Short-time work was key

Tourism in particular came to an almost complete standstill with just 12.3m overnight stays recorded last year, 64 per cent less than the more than 24m in 2019. Just how many companies were pushed over the brink by the crisis is as-yet unknown thanks to a temporary moratorium on insolvencies.

The labour market, however, has come under pressure. In the first lockdown, the number of unemployed rose significantly, but has stabilised since - albeit at a high level. On average, 192,600 Berliners were unemployed in 2020, 26.3 per cent more than in the previous year. The unemployment rate was 9.7 per cent (2019: 7.8 per cent).

Thanks to the short-time furlough programme, which allowed workers to keep their jobs despite working significantly fewer hours, employment remained relatively stable.

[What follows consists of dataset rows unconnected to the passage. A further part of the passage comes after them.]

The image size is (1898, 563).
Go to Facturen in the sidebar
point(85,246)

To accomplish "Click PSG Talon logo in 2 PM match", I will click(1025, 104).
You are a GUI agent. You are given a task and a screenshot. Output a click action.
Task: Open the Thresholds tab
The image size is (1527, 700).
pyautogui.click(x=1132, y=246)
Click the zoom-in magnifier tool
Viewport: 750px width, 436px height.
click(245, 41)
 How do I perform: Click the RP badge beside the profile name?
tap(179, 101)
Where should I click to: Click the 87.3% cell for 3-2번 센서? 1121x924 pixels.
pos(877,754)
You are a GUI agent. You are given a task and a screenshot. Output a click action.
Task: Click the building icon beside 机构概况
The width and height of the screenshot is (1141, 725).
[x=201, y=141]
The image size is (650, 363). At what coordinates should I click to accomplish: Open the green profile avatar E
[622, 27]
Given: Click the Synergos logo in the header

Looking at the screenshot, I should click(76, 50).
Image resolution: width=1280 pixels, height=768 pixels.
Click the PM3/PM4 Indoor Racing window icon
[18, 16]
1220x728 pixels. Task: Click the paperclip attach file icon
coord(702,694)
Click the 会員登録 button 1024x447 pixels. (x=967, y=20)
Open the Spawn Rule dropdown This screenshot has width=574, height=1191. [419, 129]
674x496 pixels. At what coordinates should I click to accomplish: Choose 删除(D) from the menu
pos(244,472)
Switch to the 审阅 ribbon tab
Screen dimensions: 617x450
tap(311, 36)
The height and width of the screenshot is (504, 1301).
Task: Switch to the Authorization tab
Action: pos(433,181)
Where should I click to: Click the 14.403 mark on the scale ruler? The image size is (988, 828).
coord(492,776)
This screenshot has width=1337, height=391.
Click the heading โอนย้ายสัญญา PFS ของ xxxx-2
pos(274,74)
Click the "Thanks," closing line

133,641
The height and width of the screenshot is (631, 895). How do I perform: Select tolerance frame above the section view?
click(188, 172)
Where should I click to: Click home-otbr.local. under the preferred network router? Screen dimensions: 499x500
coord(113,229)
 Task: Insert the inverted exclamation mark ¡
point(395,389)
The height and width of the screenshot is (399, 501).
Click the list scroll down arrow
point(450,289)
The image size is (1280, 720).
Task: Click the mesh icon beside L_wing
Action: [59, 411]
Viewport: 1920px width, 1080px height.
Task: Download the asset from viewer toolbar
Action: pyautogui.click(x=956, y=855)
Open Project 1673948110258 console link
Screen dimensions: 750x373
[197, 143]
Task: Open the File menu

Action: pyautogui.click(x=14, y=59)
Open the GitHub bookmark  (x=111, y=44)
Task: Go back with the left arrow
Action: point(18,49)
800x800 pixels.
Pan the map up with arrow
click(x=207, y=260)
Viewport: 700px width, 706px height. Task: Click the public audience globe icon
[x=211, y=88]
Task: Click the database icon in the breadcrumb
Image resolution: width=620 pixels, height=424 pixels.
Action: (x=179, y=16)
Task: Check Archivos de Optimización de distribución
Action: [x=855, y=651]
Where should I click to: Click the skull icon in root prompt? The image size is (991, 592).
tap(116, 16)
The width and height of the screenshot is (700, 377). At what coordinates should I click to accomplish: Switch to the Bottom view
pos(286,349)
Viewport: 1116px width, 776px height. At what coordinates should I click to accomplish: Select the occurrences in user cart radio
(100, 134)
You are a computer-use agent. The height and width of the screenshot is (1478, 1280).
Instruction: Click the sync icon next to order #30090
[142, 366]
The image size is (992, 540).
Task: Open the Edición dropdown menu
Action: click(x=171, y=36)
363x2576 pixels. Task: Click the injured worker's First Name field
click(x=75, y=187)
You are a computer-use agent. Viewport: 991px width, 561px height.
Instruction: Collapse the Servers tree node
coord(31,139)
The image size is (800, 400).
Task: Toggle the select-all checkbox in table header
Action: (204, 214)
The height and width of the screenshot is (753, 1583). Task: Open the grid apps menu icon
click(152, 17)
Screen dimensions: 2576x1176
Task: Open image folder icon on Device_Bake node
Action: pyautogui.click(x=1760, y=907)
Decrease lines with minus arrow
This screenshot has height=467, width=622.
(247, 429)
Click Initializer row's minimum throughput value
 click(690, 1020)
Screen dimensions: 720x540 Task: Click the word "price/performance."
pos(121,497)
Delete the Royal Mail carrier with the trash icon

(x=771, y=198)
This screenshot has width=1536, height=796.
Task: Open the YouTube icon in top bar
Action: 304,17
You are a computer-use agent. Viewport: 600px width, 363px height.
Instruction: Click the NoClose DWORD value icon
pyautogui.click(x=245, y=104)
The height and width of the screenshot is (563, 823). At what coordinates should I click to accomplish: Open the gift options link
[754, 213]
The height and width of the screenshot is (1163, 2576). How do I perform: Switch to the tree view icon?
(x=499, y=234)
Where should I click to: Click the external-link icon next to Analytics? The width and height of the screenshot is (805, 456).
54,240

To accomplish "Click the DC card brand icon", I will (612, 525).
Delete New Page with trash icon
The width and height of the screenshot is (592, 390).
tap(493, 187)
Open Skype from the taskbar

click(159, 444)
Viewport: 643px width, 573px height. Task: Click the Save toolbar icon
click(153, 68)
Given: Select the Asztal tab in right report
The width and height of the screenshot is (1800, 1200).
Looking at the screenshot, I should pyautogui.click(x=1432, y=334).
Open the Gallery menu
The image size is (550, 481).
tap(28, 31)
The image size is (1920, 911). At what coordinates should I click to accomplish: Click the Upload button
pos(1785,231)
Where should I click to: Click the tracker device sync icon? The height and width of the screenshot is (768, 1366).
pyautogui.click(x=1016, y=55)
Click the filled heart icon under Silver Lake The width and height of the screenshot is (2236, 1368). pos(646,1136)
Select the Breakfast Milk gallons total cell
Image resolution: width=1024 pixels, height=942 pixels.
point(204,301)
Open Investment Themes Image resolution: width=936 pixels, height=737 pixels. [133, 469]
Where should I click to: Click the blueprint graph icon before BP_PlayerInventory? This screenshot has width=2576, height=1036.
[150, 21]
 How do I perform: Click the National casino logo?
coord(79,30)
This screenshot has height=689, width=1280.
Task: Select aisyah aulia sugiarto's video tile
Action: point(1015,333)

Just under 2m were uemployed last year, just 8,000 workers (0.4 percent) less than in 2019. The figures helped Berlin weather the crisis with just a black eye.

Politicians see the economy growing strongly again this year by around three per cent, thanks in part to pre-corona growth.

Welcome to the powerhouse

"Berlin has developed very positively. We've been watching a catching-up process for just under a decade. Value creation in the city is now above the national average," said Henry Goecke, an economist at the business-friedndly Institute of the German Economy (IW).

Goecke and colleagues at the IW published a report in June assigning powerhouse status to the Hauptstadt. Last year, GDP per capital cresed €42,000, 5 per cent higher than the German average.

The figure means Berlin is finally on par with fellow powerhouses like Bavaria, Baden-Württemberg and Hesse. But he doesn't think the capital will become the country's powerhouse of powerhouses because of the country's decentralised economy.

"There are too many economically strong regions for that because of the federal structure and the history of the country," he said.